ShaneFlandermeyer / tdmpc2-jax

Jax/Flax Implementation of TD-MPC2
33 stars 2 forks source link

Environment support #7

Closed edoust closed 3 weeks ago

edoust commented 1 month ago

Hey, great work on this one!

Using your codebase I trained on a few jittable environments (mainly gymnax and self-written), which works quite well, however it requires some changes to the training script. It also requires more environment wrappers for the (tensorboard) logging to work

Do you plan to have full support for a jax-based framework like gymnax or brax? If so, any thoughts on which library to support?

Having support for jittable environments (without gym wrappers) might make it possible to scan over the training loop

ShaneFlandermeyer commented 3 weeks ago

I know we have been discussing this in your pull request (#6), but I would like to summarize things here for posterity.

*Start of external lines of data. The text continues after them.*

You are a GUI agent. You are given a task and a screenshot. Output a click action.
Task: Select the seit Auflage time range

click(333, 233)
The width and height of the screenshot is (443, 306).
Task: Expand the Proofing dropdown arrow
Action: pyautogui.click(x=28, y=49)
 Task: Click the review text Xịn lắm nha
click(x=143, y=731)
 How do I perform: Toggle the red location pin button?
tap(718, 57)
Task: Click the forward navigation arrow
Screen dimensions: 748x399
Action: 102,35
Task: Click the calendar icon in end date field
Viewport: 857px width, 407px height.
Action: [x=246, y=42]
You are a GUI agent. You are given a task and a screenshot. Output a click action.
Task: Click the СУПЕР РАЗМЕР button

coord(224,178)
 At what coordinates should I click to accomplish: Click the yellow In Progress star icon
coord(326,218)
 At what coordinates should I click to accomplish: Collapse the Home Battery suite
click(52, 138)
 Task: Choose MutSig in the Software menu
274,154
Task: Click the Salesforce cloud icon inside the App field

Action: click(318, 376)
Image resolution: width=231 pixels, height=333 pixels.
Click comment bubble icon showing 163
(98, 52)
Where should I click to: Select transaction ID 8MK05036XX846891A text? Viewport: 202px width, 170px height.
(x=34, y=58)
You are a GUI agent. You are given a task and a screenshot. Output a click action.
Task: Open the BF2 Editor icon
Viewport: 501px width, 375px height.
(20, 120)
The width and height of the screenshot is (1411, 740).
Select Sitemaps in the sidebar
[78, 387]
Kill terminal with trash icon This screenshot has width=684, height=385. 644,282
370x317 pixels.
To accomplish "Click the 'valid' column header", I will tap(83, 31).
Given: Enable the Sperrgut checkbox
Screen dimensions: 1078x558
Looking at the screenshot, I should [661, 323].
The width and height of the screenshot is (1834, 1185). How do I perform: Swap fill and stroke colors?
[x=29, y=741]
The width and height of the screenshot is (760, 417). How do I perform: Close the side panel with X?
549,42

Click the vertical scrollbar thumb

My goal is to make the TDMPC2 agent completely agnostic of the underlying environment library. We're doing this by giving the user full control of the observation encoder definition and by ensuring that the agent/world model operates only on Jax arrays, instead of higher-level (possibly environment-specific) objects/metadata.

On the other hand, the main driver script is not intended to support all environments. We designed it as a minimal example of how to use the library with common environment setups (currently DMControl and gymnasium) that can be easily hacked and extended for whatever use case one may have in mind.

This is just my general design philosophy and nothing is set in stone, so I'm happy to discuss this further if you would like! Otherwise, I will close this issue and merge your PR.